··· SUPPLIED DATA ···
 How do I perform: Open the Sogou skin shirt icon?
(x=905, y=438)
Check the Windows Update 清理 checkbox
···
··· SUPPLIED DATA ···
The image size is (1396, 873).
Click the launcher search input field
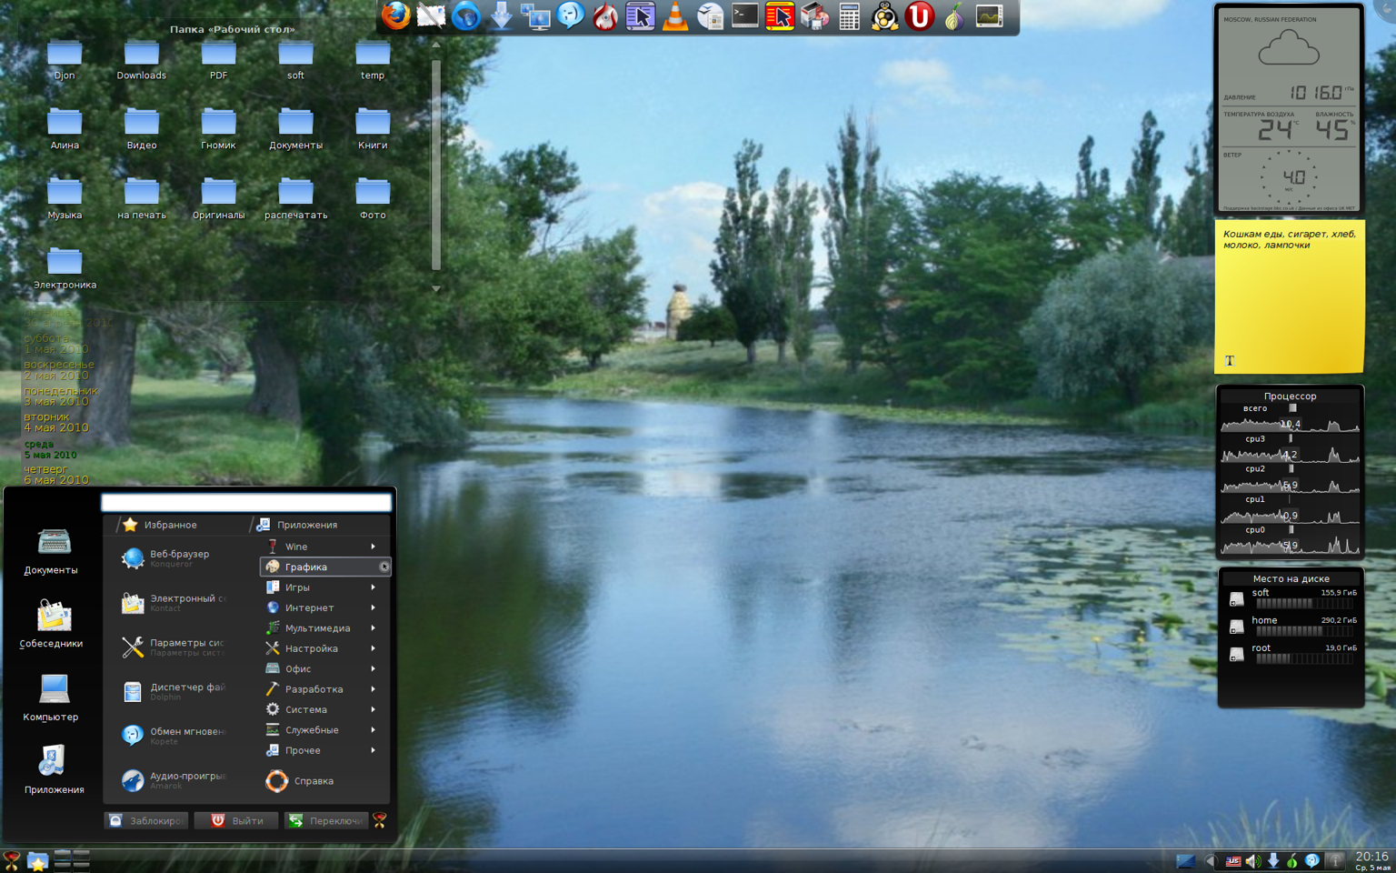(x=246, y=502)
···
- _EXERCISE_
Would you copy out exactly the lines above that start at the one containing "How do I perform: Open" and end at the one containing "Check the Windows Update 清理 checkbox", inclusive?

- _COMPLETED TASK_
 How do I perform: Open the Sogou skin shirt icon?
(x=905, y=438)
Check the Windows Update 清理 checkbox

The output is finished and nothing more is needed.